## [TASK]
Count the lines holding the string "navigation" in the records, and give only the count.

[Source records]
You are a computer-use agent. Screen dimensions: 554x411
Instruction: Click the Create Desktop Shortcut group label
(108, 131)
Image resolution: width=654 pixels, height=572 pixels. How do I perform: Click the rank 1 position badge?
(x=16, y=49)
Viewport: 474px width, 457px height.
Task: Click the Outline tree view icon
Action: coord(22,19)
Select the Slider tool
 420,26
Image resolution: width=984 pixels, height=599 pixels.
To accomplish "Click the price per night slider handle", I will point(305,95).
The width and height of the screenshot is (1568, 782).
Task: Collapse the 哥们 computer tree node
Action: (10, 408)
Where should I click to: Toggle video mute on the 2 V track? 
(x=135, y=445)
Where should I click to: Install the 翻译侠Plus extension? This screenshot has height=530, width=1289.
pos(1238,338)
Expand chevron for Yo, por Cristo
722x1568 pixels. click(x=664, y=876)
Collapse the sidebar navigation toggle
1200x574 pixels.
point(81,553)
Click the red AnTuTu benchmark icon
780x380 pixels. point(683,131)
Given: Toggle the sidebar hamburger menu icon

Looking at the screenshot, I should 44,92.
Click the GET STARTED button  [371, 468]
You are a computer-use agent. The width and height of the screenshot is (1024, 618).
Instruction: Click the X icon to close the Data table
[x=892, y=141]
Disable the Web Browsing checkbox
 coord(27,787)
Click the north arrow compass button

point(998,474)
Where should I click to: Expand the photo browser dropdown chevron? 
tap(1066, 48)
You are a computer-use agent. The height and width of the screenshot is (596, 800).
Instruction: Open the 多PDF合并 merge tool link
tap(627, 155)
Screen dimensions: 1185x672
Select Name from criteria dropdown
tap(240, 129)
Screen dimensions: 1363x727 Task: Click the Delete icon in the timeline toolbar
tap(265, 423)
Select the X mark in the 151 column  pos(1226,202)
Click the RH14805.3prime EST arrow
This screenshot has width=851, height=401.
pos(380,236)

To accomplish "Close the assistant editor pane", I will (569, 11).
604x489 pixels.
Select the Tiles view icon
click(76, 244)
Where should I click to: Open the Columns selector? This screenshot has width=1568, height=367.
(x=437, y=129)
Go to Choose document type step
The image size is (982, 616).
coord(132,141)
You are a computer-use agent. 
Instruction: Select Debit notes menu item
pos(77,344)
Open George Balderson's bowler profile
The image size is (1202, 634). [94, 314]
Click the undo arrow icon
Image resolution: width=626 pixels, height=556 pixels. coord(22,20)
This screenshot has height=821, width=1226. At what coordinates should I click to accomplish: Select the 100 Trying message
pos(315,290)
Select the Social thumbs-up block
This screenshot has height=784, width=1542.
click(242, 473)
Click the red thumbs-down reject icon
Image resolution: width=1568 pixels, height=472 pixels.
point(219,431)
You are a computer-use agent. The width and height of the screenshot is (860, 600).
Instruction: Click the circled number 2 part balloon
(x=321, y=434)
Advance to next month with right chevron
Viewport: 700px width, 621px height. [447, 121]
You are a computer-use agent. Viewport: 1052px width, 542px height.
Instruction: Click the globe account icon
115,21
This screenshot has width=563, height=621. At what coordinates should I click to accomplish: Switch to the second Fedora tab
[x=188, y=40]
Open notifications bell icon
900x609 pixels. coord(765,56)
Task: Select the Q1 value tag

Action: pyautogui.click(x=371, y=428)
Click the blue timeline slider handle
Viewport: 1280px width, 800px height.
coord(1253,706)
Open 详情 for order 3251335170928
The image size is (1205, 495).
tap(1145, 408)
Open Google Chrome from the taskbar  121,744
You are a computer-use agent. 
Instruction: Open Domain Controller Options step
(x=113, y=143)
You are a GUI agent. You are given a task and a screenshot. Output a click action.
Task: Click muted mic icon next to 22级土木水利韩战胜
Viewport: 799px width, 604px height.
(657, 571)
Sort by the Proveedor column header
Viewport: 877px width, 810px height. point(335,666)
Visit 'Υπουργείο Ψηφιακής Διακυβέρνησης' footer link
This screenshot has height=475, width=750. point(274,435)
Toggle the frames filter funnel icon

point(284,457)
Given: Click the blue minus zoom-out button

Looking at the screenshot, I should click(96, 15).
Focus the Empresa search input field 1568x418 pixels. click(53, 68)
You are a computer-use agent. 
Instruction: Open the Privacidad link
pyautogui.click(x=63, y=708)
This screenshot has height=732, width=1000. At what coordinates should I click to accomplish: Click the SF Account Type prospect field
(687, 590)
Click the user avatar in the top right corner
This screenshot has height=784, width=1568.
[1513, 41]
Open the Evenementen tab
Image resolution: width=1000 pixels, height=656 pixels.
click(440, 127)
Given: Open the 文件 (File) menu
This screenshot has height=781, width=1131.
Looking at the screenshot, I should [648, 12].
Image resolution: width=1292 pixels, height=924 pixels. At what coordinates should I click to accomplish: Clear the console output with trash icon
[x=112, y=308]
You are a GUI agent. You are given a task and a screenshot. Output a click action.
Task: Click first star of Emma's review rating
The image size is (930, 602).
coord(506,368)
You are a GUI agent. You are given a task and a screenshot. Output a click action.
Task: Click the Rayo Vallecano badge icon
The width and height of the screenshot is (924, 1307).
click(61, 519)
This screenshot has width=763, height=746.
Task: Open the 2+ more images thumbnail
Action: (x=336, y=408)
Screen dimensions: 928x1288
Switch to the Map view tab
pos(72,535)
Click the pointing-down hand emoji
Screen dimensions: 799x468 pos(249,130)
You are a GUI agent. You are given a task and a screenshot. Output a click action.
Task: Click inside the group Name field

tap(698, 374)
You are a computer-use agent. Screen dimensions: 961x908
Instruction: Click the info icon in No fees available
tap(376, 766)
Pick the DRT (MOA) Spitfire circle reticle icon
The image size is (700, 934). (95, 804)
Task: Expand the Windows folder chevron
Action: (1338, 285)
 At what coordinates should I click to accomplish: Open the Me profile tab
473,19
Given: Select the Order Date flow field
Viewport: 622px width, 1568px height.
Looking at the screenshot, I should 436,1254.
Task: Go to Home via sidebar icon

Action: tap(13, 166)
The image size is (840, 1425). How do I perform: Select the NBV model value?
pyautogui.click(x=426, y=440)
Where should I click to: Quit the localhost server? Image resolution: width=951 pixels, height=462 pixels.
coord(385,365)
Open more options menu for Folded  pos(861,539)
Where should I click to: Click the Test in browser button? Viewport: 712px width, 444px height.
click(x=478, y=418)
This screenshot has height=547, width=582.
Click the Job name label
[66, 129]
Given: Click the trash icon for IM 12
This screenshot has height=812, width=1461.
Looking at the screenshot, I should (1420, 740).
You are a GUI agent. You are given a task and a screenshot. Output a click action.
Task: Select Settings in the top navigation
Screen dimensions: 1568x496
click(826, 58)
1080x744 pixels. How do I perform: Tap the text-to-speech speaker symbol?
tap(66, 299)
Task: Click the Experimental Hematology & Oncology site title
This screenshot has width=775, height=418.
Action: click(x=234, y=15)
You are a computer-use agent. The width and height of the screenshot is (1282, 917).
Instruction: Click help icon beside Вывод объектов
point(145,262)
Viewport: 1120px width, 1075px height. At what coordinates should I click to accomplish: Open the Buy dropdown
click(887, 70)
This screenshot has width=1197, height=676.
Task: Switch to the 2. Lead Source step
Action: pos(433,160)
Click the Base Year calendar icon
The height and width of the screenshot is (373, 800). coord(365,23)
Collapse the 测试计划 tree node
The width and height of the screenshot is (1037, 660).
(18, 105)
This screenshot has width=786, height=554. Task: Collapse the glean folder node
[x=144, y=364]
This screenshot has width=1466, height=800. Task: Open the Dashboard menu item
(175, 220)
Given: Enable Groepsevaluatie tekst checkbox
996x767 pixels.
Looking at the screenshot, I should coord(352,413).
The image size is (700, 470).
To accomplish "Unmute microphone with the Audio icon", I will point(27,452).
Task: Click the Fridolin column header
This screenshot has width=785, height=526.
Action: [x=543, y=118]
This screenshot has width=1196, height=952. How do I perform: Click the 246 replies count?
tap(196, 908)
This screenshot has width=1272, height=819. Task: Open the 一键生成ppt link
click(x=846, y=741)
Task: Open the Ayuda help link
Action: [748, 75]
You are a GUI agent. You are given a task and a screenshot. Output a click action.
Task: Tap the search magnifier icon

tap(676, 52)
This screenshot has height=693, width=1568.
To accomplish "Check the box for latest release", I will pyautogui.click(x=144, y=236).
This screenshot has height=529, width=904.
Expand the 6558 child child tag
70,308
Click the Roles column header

## [RESULT OF THIS TASK]
2